(Source records):
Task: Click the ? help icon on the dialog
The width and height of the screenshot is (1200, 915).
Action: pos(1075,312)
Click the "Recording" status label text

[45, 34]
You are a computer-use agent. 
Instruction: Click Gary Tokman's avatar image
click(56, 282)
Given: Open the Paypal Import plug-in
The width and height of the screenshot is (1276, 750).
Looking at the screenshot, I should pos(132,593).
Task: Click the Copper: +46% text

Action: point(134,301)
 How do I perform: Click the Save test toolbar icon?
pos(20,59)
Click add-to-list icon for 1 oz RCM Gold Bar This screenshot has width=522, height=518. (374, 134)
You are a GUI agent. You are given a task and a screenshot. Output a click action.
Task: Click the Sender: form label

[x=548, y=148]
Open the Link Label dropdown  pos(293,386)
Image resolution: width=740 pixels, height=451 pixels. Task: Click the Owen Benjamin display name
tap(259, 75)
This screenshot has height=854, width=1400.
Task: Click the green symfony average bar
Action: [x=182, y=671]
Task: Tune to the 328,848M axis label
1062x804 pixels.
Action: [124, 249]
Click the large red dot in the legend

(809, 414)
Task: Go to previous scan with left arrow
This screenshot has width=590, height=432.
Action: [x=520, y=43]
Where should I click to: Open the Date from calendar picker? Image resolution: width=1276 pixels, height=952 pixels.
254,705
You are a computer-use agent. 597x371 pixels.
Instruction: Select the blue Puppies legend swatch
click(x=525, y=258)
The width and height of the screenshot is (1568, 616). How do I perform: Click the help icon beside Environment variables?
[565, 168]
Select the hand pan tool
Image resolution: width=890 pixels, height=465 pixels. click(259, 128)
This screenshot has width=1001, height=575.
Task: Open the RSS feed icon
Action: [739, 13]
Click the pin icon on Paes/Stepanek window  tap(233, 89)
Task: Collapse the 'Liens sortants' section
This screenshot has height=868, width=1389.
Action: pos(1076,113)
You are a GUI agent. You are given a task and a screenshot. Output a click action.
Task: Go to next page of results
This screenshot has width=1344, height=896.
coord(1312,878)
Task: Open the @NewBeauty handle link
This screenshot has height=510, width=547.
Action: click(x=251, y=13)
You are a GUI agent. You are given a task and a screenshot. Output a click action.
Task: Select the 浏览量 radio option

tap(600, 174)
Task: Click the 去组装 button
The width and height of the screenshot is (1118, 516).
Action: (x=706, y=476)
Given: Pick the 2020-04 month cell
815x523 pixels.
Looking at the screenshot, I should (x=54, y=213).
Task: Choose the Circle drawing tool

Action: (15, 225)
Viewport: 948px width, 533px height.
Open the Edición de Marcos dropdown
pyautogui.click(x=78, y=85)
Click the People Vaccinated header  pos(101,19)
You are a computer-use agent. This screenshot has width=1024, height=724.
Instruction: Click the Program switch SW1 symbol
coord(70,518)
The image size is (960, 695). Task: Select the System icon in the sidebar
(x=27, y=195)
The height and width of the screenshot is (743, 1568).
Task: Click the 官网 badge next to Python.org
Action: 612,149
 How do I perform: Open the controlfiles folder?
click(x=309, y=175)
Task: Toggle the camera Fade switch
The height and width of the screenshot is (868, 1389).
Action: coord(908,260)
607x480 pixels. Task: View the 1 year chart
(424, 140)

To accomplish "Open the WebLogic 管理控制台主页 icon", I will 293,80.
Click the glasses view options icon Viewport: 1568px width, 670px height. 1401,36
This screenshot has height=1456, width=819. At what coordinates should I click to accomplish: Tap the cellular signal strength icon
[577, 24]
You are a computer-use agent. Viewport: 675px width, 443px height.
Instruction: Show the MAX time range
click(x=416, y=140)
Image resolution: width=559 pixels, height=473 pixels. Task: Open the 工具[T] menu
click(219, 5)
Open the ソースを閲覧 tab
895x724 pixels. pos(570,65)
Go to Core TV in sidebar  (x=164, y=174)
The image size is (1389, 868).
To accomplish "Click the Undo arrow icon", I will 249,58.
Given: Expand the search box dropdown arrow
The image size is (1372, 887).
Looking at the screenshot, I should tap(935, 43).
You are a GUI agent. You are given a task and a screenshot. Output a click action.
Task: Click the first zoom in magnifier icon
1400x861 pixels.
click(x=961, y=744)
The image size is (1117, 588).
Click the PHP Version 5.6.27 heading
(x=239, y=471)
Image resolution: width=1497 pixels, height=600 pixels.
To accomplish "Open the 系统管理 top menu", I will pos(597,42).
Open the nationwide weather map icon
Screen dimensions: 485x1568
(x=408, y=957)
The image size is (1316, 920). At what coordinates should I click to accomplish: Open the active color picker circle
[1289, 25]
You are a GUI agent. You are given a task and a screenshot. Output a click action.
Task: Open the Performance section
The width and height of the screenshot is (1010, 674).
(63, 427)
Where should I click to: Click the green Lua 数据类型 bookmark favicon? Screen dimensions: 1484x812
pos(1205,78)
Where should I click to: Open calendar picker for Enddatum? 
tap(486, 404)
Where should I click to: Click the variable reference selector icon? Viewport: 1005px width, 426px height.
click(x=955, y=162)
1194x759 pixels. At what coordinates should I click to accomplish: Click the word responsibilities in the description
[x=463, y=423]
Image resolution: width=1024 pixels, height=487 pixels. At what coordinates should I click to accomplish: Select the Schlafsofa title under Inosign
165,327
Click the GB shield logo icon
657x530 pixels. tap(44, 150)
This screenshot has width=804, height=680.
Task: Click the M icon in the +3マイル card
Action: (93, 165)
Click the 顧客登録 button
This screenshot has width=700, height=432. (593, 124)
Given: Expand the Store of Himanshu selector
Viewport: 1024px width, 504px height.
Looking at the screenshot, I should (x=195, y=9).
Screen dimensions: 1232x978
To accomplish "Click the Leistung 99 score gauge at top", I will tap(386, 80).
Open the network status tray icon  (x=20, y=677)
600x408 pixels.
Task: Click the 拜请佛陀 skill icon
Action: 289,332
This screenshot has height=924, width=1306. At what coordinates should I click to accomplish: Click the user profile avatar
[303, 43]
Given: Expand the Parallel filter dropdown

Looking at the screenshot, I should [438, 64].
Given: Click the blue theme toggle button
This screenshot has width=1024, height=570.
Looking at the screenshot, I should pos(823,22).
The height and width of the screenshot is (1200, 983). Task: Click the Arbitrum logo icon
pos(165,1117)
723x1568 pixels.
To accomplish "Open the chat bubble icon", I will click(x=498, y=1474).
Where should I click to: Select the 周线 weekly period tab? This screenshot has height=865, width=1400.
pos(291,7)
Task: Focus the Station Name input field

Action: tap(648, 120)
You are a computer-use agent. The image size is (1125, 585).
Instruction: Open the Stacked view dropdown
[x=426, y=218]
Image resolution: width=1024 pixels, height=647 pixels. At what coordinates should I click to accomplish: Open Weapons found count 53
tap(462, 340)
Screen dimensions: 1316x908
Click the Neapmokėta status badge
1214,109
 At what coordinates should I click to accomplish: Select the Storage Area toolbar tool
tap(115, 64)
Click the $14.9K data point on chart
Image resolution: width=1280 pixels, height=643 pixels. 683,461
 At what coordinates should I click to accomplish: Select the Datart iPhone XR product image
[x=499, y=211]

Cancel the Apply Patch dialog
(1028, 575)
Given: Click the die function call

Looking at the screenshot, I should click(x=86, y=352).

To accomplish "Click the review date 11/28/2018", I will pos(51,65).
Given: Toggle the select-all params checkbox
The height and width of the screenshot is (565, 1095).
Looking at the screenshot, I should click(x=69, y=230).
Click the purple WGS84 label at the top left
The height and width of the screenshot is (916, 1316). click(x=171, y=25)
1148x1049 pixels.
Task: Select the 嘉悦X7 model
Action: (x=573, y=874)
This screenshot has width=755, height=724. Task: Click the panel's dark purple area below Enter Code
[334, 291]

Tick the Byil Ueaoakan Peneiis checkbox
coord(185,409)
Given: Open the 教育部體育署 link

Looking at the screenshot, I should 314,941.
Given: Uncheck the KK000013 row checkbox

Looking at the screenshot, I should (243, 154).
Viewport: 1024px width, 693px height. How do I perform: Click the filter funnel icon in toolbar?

(Goal of the exercise): Pick out every line of the items above that contains the word "dialog", and copy each such line in full.

(Finished answer):
Task: Click the ? help icon on the dialog
Cancel the Apply Patch dialog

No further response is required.